In in the Matter of Last Will of Smt. Jayalakshmi v. S. Krishnaswami 1990 (1) L.W. 337 a Division Bench of this Court has pointed out that in proceedings in an application filed for grant of probate no right is asserted or claimed by the applicant. The applicant only seeks recognition of the Court to perform a duty. That duty is only moral and it is not legal. There is no law which compels the applicant to file proceedings for probate. With a view to discharge the moral duty, the applicant seeks recognition from the Court to perform the duty. It will be legitimate to conclude that the proceeding filed for probate is not an action in law.

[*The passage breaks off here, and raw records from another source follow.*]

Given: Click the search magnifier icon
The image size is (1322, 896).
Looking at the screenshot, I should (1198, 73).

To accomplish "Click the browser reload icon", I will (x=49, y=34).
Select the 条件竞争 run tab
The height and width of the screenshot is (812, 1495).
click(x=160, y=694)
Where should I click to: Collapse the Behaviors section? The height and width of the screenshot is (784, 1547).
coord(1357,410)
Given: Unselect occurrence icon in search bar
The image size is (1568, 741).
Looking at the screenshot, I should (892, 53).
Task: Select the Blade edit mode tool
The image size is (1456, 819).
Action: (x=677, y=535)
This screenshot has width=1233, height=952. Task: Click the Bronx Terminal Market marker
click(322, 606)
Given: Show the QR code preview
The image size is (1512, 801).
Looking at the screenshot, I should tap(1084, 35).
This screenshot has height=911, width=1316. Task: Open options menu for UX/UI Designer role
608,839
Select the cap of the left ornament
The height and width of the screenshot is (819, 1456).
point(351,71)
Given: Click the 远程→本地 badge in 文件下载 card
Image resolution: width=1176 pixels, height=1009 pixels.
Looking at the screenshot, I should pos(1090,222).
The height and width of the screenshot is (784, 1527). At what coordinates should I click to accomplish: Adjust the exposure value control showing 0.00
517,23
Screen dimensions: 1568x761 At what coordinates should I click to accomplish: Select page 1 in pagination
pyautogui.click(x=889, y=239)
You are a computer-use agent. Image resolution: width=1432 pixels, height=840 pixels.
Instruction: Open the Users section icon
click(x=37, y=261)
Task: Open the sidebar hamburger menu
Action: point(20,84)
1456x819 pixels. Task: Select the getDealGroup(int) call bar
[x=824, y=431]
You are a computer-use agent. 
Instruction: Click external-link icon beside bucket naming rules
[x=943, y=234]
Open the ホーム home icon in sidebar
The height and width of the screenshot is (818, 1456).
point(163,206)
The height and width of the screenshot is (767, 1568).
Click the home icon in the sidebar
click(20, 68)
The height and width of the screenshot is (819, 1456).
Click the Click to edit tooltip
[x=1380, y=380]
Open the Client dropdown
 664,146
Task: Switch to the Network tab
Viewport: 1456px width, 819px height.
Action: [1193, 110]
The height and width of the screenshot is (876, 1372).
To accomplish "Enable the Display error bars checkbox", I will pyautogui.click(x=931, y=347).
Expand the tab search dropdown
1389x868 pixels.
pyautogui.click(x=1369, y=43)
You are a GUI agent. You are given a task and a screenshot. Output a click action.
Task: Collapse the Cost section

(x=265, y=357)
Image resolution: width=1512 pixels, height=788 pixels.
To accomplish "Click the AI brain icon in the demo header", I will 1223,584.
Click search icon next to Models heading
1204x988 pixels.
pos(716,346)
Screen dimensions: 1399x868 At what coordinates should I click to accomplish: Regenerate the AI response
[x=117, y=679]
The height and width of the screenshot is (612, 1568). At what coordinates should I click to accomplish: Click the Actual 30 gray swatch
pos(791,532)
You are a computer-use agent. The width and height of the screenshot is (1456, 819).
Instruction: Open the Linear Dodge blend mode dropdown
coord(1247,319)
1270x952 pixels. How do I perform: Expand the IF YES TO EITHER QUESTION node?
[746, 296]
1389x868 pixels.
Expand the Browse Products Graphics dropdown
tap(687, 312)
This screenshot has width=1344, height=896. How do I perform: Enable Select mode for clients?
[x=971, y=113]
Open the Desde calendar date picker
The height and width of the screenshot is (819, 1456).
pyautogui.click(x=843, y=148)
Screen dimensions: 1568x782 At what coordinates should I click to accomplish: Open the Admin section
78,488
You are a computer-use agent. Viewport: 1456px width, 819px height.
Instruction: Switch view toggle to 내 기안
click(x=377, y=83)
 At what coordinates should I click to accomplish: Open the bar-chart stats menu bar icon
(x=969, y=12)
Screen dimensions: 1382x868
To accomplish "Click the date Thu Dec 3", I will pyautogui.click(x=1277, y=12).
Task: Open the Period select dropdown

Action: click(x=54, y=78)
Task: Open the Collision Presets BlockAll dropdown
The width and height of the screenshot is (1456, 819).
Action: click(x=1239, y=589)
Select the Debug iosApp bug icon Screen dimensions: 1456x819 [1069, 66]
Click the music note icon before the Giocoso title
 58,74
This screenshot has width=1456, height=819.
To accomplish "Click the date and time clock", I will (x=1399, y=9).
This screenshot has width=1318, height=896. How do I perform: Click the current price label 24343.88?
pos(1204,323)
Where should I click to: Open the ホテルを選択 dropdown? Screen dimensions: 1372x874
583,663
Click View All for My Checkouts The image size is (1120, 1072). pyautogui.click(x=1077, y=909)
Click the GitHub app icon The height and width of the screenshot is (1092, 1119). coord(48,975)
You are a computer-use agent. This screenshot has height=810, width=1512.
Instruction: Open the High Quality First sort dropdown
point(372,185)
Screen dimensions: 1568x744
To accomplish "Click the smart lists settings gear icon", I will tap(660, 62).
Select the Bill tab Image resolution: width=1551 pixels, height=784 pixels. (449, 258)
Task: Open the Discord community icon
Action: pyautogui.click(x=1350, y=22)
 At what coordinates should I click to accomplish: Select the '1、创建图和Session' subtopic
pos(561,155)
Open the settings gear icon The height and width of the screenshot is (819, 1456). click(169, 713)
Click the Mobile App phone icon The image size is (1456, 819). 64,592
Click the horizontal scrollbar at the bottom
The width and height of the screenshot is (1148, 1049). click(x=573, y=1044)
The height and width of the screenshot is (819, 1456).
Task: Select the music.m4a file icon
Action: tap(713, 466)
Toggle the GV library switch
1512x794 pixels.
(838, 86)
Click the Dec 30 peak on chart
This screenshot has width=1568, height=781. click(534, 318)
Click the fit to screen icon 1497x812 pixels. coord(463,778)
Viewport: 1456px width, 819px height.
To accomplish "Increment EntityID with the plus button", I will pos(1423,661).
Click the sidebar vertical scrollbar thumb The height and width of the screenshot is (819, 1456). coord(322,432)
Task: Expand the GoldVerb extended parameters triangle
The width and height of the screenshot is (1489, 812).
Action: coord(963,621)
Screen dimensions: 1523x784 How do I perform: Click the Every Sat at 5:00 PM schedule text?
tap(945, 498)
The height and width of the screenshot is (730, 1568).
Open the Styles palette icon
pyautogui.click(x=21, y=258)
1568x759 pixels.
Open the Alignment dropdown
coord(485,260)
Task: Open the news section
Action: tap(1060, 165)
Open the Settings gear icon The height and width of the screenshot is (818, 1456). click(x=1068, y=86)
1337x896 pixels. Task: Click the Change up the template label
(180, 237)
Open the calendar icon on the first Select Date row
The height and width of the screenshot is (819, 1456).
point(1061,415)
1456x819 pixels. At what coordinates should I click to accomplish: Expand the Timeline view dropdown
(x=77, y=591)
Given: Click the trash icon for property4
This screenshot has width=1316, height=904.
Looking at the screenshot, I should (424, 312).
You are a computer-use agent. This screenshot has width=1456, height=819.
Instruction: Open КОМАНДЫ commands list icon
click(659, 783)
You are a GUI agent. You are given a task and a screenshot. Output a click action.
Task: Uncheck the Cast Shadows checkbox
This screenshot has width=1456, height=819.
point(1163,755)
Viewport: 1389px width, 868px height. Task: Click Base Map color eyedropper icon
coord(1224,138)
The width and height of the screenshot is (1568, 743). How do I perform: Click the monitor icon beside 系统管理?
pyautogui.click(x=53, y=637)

While so it is evident that merely because the procedure prescribed by the Code of Civil Procedure are made applicable as far as possible to contentious probate proceedings, we cannot hold that the nature and substance of the proceedings have changed. Whatever be the procedure adopted the character of the suit remains the same. When the possession of caveatable interest is necessary for a person to come on record in an application for the grant of probate there is no reason why such a necessity vanishes the moment the petition is converted as a suit. In other words existence of a caveatable interest is a condition precedent for coming on record in a probate proceeding whether it is a mere petition or a testamentary suit. 11. So the proposed parties cannot come on record as legal representatives of deceased defendant in this action on account of absence of any caveatable interest for them in the estate of deceased Padmini Chandrasekaran. 12. In the result, the objection of the plaintiff is upheld. The plaintiff is directed to prove the will in solemn form by examining the attestors. Post the case on 7.1.1992.